▸ **実施事項**:
1. 人材育成に関する抜粋で、段階に応じた研修の対象としてかぎ括弧付きで挙げられている層をすべて列挙してください。
2. 人材育成に関する抜粋のうち、「組織と人材の可視化にも力を入」から始まり「し、役員間で共有しています。」で終わる部分を一字一句そのまま書き写してください。

▸ **本文抜粋**:
組織と人材の可視化にも力を入れ、社員の能力、経験、志向を見える化した人事情報システムを整備。また、従業員エンゲージメントサーベイを実施し、従業員の生の声を的確に吸い上げ、現場の状況を把握するなど、企業理念の実践に取り組むチームをつくり上げています。
東京海上ホールディングス株式会社
東京海上ホールディングス株式会社は、多様な人材の採用や計画的な育成、それらを支える仕組みの整備に特に力を入れて取り組み、多経営陣レベルで人材要件を明確化し、役員間で共有しています。
トップタレントの獲得やグローバル経営人材の育成を目的とした人事制度を導入し、スピード感のある人材育成を実現。また、「シニアリーダー層」「国内中堅リーダークラス」「国内若手リーダークラス」「海外ミドル層」など、段階に応じた研修を提供しています。

▸ **提供情報**:
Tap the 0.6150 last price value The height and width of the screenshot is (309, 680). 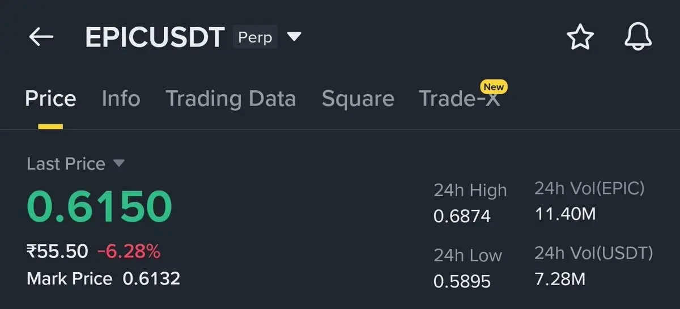99,206
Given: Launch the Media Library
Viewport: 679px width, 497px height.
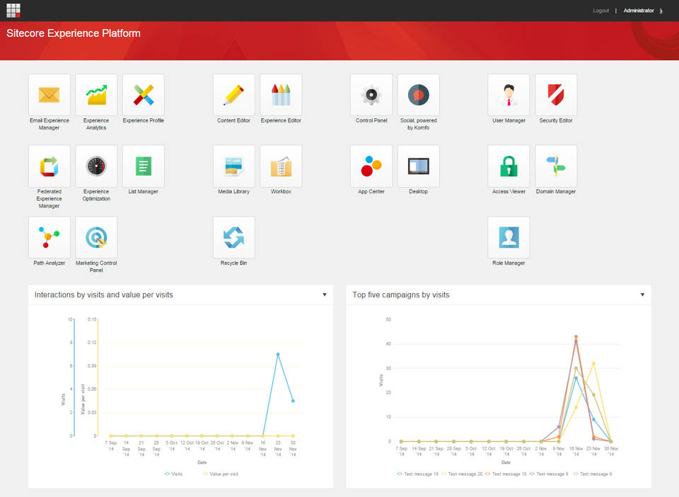Looking at the screenshot, I should point(233,166).
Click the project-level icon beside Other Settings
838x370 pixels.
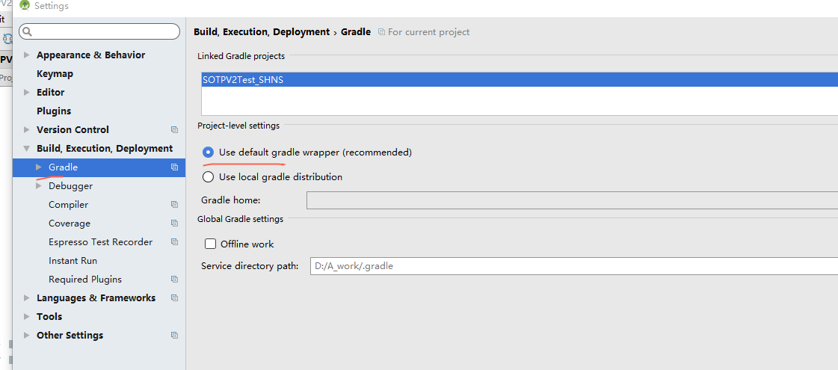(x=174, y=336)
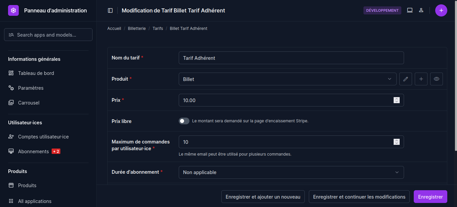Click the maximum orders stepper arrows
The width and height of the screenshot is (457, 207).
tap(397, 142)
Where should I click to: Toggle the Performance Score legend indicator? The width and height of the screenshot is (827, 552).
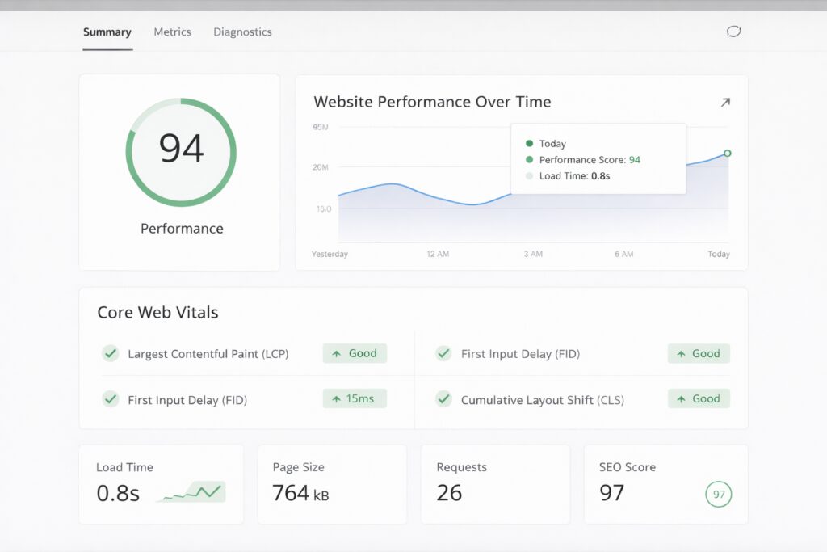tap(527, 159)
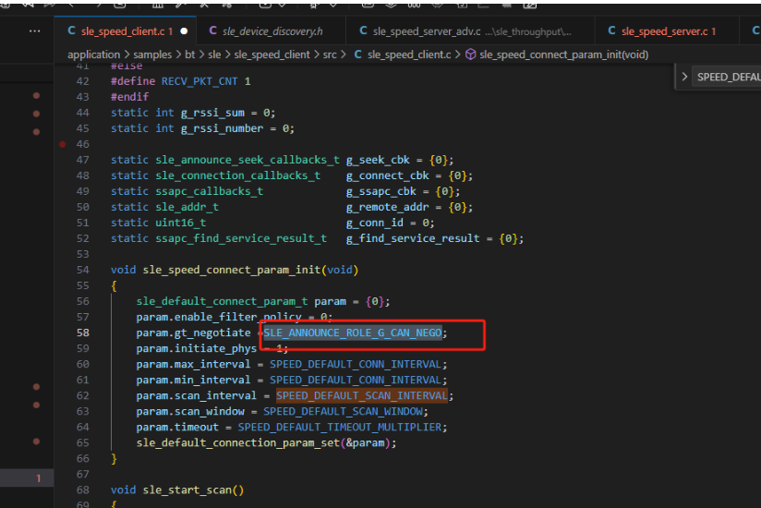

▸ **回答**:
1.
- シニアリーダー層
- 国内中堅リーダークラス
- 国内若手リーダークラス
- 海外ミドル層

2.
組織と人材の可視化にも力を入れ、社員の能力、経験、志向を見える化した人事情報システムを整備。また、従業員エンゲージメントサーベイを実施し、従業員の生の声を的確に吸い上げ、現場の状況を把握するなど、企業理念の実践に取り組むチームをつくり上げています。
東京海上ホールディングス株式会社
東京海上ホールディングス株式会社は、多様な人材の採用や計画的な育成、それらを支える仕組みの整備に特に力を入れて取り組み、多経営陣レベルで人材要件を明確化し、役員間で共有しています。